Electron micrographs of M. avium subsp. hominissuis microaggregates. (A) Buffer control added at time zero showing the presence of bacterial microaggregates; (B) free ciprofloxacin (200 μg/ml) treatment added at time zero showing less microaggregate formation than that for the control; (C and D) CFI (200 μg/ml) treatment added at time zero before aggregate formation showing the prevention of aggregation; (E) CFI (200 μg/ml) treatment added at 24 h to already present microaggregates showing an unusual bacterial surface.

FIG 6

Activity of 0.33-, 0.67-, and 1-mg/kg lung doses of free ciprofloxacin (FCI) and liposomal ciprofloxacin (liposomal ciprofloxacin [CFI 0.33, CFI 0.67, and CFI 1.0] and Linhaliq [LIN 0.33, 0.67, and 1.0]) against MAC strain MAC104 in mice over 3 weeks in lung (A) and spleen (B). Six-week-old C57BL/6 mice were used. Mice were infected and treated by intranasal instillation. ELC, empty liposome control with a lipid composition identical to that of CFI at 1 mg/kg.
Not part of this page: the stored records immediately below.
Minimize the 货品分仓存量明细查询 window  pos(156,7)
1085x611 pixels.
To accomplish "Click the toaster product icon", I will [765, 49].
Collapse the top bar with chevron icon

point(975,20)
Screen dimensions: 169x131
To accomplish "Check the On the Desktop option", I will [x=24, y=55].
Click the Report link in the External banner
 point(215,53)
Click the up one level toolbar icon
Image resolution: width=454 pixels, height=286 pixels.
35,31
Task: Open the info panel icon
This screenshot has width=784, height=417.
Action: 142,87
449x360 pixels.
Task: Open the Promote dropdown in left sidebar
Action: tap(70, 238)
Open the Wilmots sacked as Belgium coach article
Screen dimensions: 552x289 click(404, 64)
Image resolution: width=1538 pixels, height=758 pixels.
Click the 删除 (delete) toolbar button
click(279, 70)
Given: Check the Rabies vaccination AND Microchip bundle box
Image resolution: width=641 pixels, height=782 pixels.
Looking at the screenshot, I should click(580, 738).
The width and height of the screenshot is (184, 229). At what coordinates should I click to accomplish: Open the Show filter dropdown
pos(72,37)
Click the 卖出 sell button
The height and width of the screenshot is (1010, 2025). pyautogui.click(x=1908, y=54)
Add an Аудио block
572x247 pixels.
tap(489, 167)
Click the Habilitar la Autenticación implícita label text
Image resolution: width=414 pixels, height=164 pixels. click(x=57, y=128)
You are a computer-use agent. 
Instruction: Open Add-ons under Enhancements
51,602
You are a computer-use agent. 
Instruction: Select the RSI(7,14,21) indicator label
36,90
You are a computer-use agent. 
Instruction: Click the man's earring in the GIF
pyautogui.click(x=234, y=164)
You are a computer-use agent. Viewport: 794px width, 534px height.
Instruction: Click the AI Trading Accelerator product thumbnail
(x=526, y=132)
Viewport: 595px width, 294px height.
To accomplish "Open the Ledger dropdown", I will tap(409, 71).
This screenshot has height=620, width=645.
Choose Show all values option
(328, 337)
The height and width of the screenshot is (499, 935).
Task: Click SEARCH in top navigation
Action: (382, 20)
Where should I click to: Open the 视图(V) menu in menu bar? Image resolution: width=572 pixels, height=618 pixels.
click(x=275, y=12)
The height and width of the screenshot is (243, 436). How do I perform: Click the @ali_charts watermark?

CFU values are means and standard deviations (error bars). *, P < 0.05 compared with saline or empty liposome control at week 3; †, P < 0.05 compared with 1-mg/kg free ciprofloxacin at week 3.

FIG 7

Efficacy of 1-mg/kg free ciprofloxacin (FCI 1.0) and liposomal ciprofloxacin (liposomal ciprofloxacin [CFI 1.0] and Linhaliq [LIN 1.0]) against MAC strain MAC104 in mice over 3 and 6 weeks. Six-week-old C57BL/6 mice were used and were infected and treated by intranasal instillation. ELC, empty liposome control with a lipid concentration identical to that of CFI at 1.0 mg/kg. CFU values are means and standard deviations (error bars). *, P < 0.05 compared with saline at week 1; †, P < 0.05 compared with the empty liposome control after infection (day 4) in the same week 1; ‡, P < 0.05 for the parameter at week 6 compared to week 3.

FIG 8

Mean number of CFU of M. abscessus strain 101 in lung (A) and spleen (B) in two studies in C57BL/6 beige bj/bj mice. Mice were infected with 1 × 10⁷ CFU by intranasal instillation, observed for the stated number of days, and then harvested, and the lungs and spleen were plated onto Middlebrook 7H10 agar plates.

FIG 9

Efficacy of 1 mg/kg of free ciprofloxacin (FCI 1.0) and liposomal ciprofloxacin (liposomal ciprofloxacin [CFI 1.0] and Linhaliq [LIN 1.0]) in the treatment of M. abscessus strain 101 infection in the lung (A) and spleen (B). C57BL/6 beige bj/bj mice were infected with (5.4 ± 0.3) × 10⁷ CFU in 0.5 ml of HBSS by intranasal instillation; treatment was also by intranasal instillation. ELC, empty liposome control with a lipid composition identical to that in CFI at 1 mg/kg. Values are means and standard deviations (error bars). *, P < 0.05 compared with saline, the empty liposome control, and free ciprofloxacin in the same week; †, P < 0.05 for the parameter at week 6 compared to week 3.